To do: Write out everything from the line containing "600x375 pixels. At" down to the line containing "Action: [x=668, y=437]", both of those lines included, character for character, with the pictures omitted.

Data entries:

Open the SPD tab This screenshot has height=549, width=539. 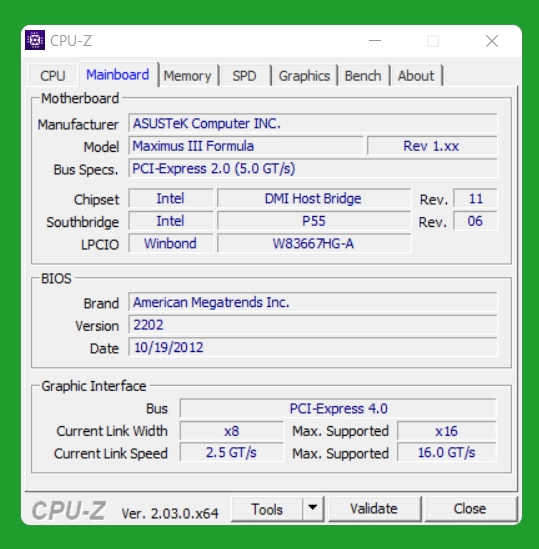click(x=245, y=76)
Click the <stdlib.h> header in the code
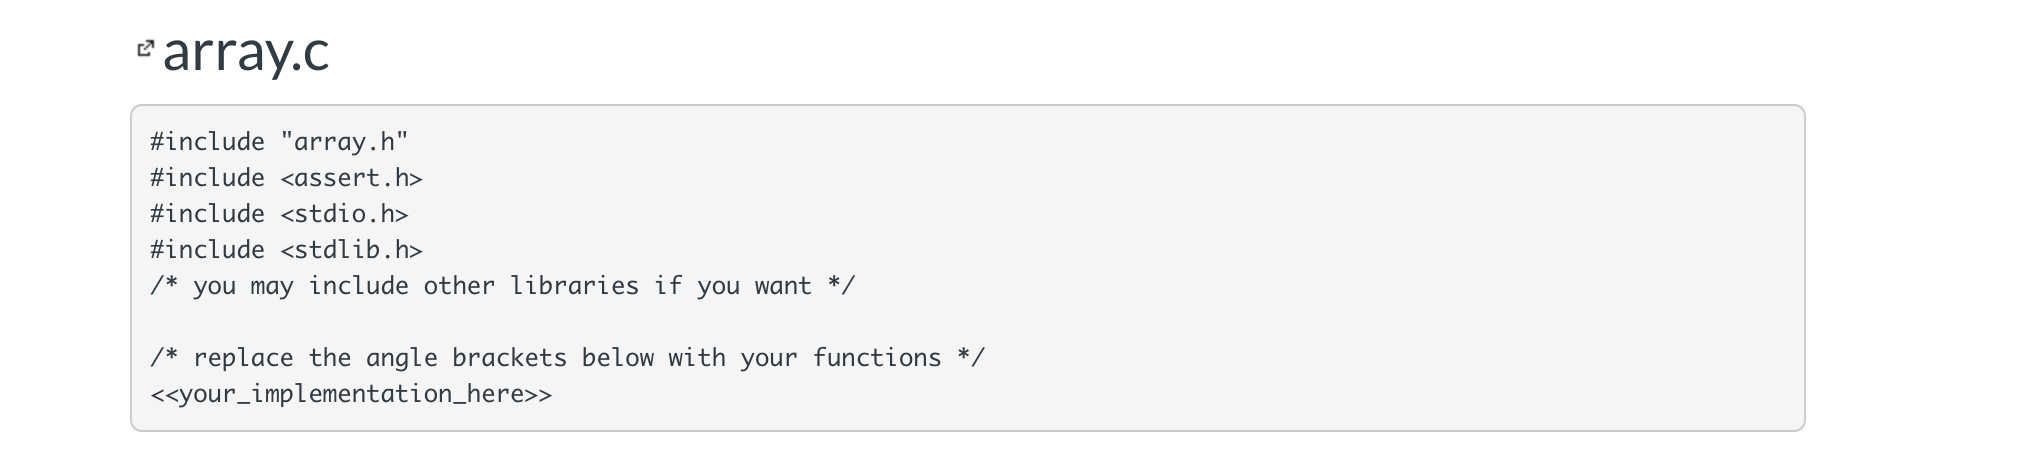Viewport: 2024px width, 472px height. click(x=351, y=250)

* * *

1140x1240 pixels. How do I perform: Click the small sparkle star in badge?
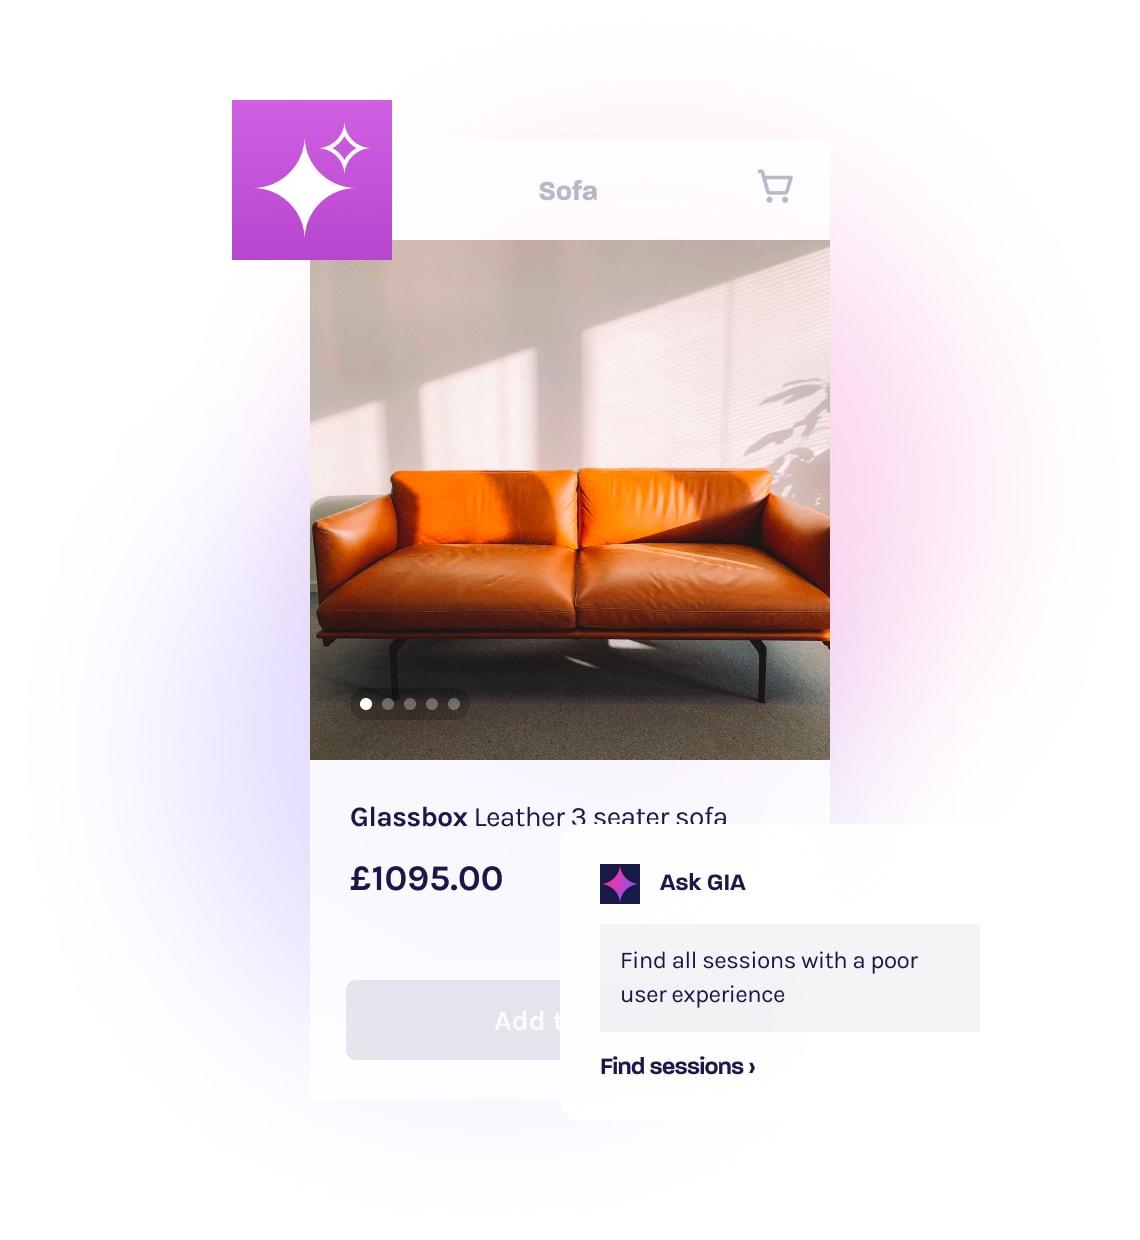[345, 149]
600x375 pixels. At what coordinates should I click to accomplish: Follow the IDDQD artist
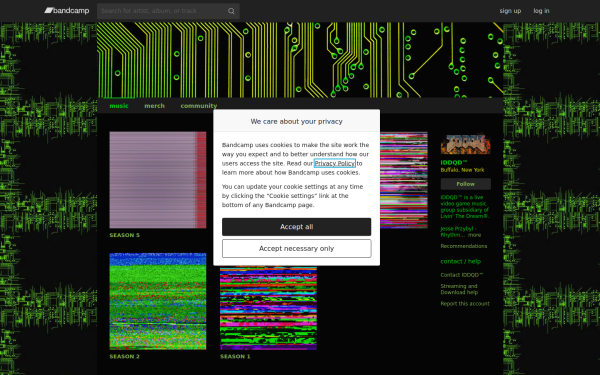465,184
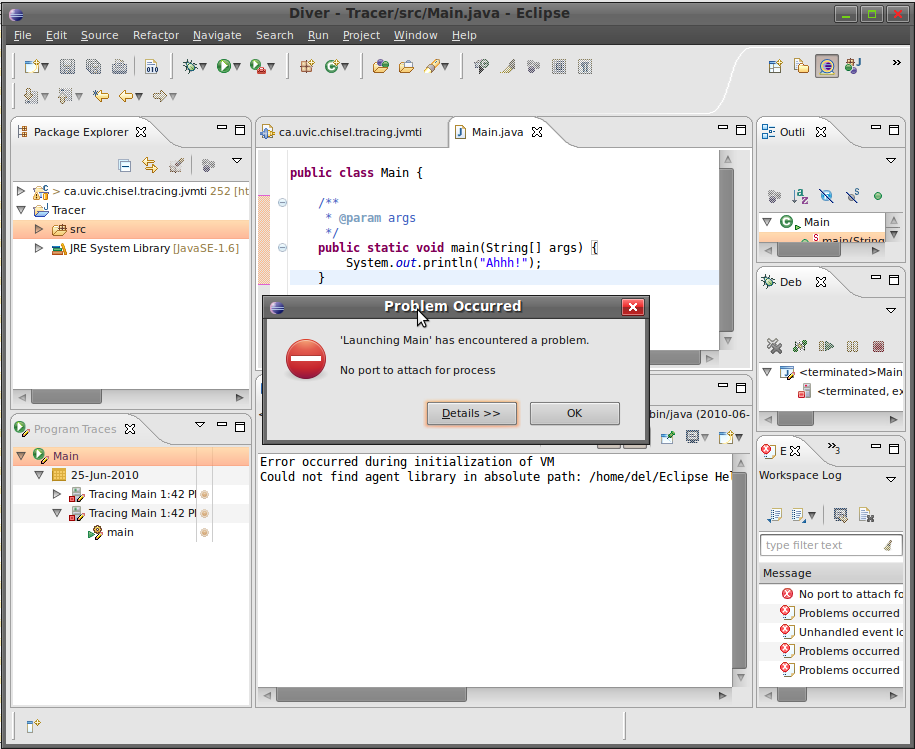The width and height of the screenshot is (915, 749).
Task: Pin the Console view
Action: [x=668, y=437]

* * *

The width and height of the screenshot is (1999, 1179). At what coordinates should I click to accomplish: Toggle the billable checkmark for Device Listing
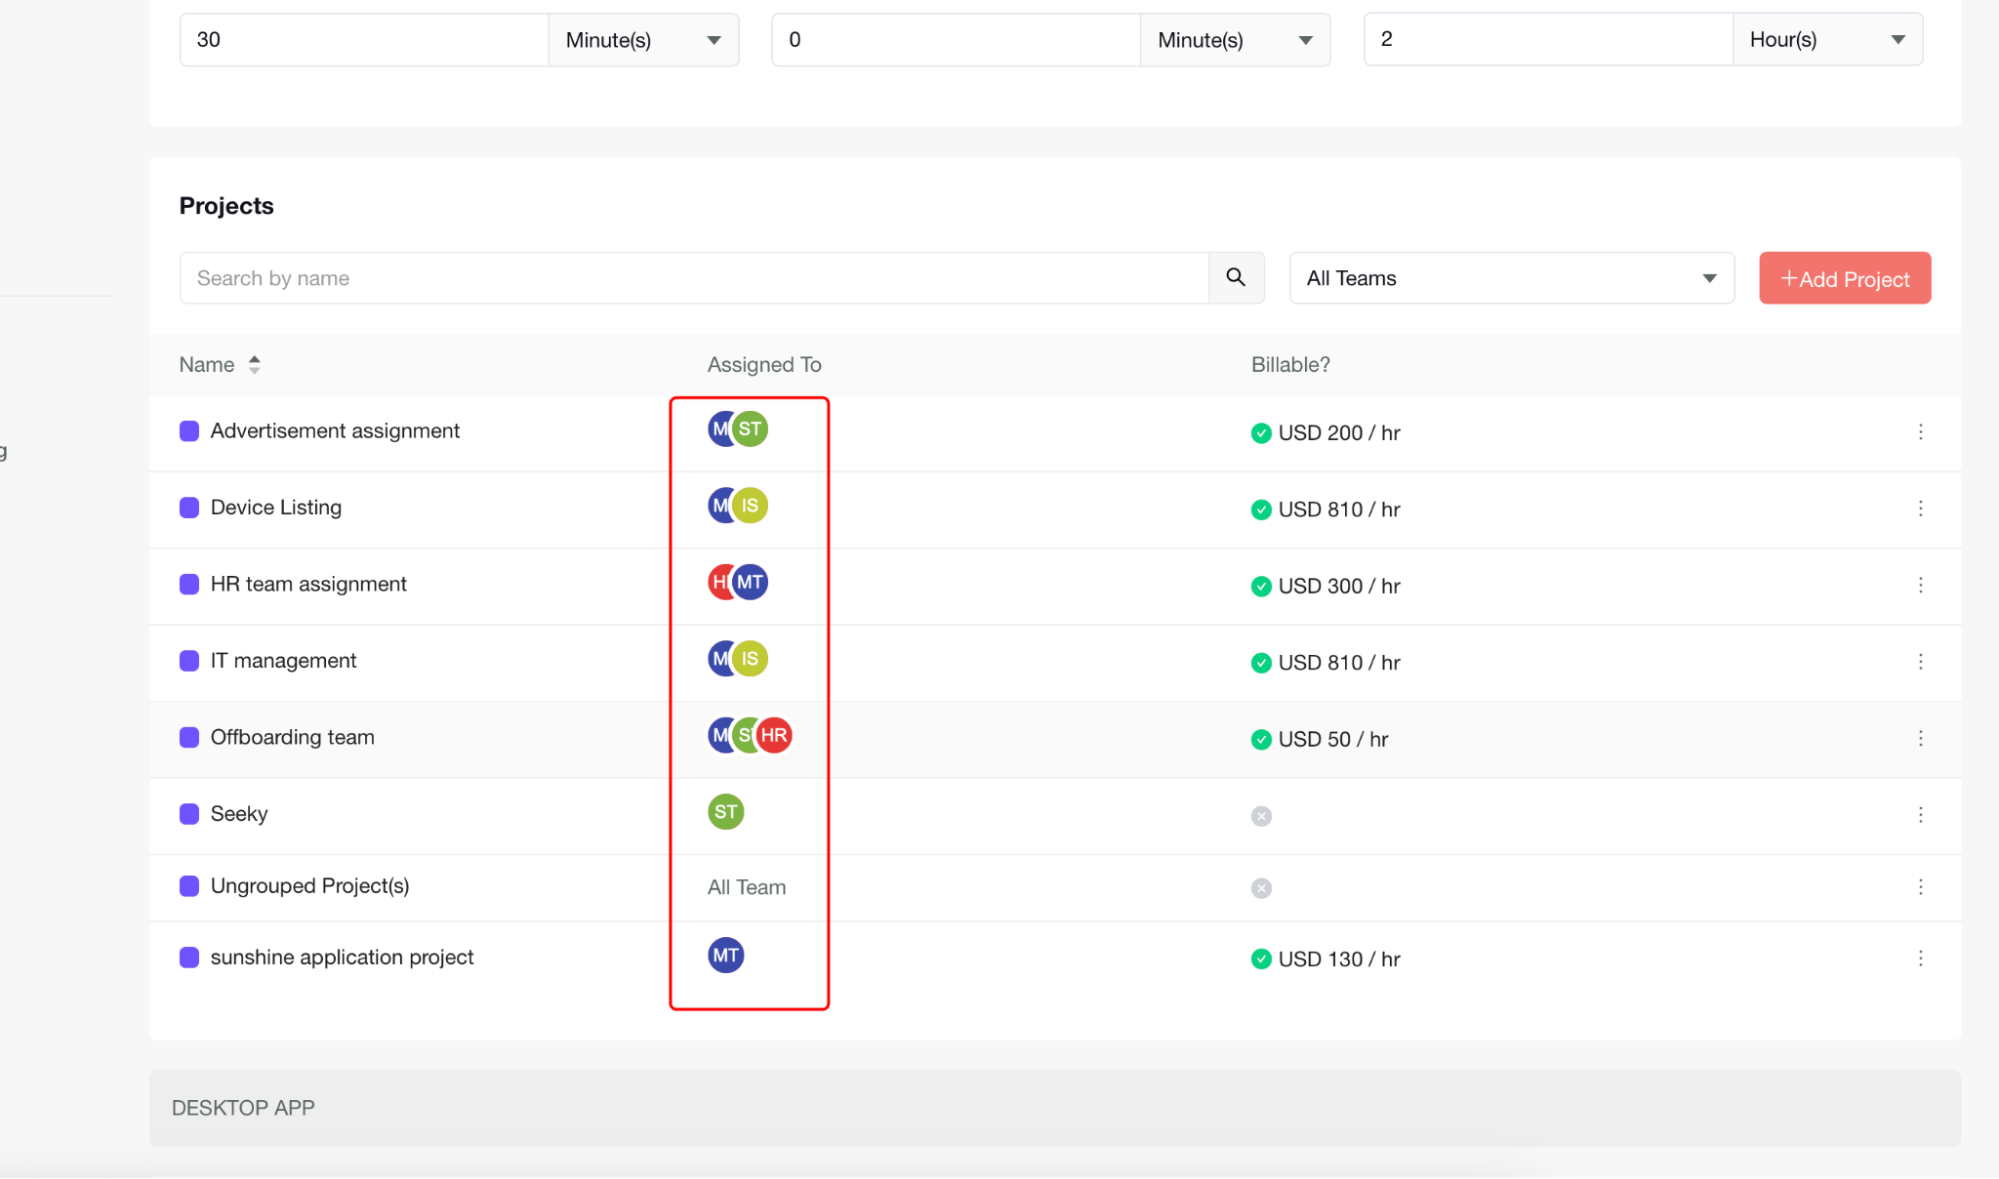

The response:
600x375 pixels. At what coordinates should I click to accomplish: Follow the IDDQD artist
465,184
The width and height of the screenshot is (915, 749).
Task: Pin the Console view
Action: [x=668, y=437]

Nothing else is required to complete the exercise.